(Pixel coordinate grounding data)
──────────────────────────────

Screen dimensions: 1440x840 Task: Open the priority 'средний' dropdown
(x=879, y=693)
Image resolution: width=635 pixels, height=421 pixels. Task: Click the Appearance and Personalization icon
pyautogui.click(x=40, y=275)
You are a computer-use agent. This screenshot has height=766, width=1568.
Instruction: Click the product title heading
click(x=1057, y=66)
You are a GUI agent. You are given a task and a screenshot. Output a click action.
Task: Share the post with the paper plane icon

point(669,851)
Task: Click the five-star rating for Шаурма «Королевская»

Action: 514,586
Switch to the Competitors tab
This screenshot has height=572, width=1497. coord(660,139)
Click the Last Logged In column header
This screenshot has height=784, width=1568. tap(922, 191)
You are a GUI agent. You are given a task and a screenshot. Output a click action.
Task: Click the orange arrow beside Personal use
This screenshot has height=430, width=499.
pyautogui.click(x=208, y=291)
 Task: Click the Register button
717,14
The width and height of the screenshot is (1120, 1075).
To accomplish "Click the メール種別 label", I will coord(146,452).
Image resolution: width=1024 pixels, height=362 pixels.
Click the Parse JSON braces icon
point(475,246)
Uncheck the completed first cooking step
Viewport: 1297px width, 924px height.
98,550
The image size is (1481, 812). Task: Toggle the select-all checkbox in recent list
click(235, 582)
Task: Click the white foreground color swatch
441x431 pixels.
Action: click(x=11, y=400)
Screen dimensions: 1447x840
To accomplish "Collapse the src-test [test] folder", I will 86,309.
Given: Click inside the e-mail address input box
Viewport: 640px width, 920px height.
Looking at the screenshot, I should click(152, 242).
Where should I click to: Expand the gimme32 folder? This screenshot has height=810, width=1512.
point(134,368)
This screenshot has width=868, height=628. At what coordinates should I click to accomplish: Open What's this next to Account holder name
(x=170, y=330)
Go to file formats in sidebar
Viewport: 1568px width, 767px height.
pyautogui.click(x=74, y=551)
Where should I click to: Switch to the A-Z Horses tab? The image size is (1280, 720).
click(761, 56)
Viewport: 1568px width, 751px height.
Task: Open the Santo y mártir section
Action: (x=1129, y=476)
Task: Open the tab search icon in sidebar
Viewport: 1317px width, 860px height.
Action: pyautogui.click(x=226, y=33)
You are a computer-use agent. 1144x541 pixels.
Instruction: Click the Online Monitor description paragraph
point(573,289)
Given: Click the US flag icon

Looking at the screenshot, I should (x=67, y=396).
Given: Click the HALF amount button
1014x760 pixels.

──────────────────────────────

• Work to complete
Extract every line from the one with "Viewport: 1297px width, 924px height." down to the final line above, both included, exactly as written.

• Output of the exercise
Viewport: 1297px width, 924px height.
98,550
The image size is (1481, 812). Task: Toggle the select-all checkbox in recent list
click(235, 582)
Task: Click the white foreground color swatch
441x431 pixels.
Action: click(x=11, y=400)
Screen dimensions: 1447x840
To accomplish "Collapse the src-test [test] folder", I will 86,309.
Given: Click inside the e-mail address input box
Viewport: 640px width, 920px height.
Looking at the screenshot, I should click(152, 242).
Where should I click to: Expand the gimme32 folder? This screenshot has height=810, width=1512.
point(134,368)
This screenshot has width=868, height=628. At what coordinates should I click to accomplish: Open What's this next to Account holder name
(x=170, y=330)
Go to file formats in sidebar
Viewport: 1568px width, 767px height.
pyautogui.click(x=74, y=551)
Where should I click to: Switch to the A-Z Horses tab? The image size is (1280, 720).
click(761, 56)
Viewport: 1568px width, 751px height.
Task: Open the Santo y mártir section
Action: (x=1129, y=476)
Task: Open the tab search icon in sidebar
Viewport: 1317px width, 860px height.
Action: pyautogui.click(x=226, y=33)
You are a computer-use agent. 1144x541 pixels.
Instruction: Click the Online Monitor description paragraph
point(573,289)
Given: Click the US flag icon

Looking at the screenshot, I should (x=67, y=396).
Given: Click the HALF amount button
1014x760 pixels.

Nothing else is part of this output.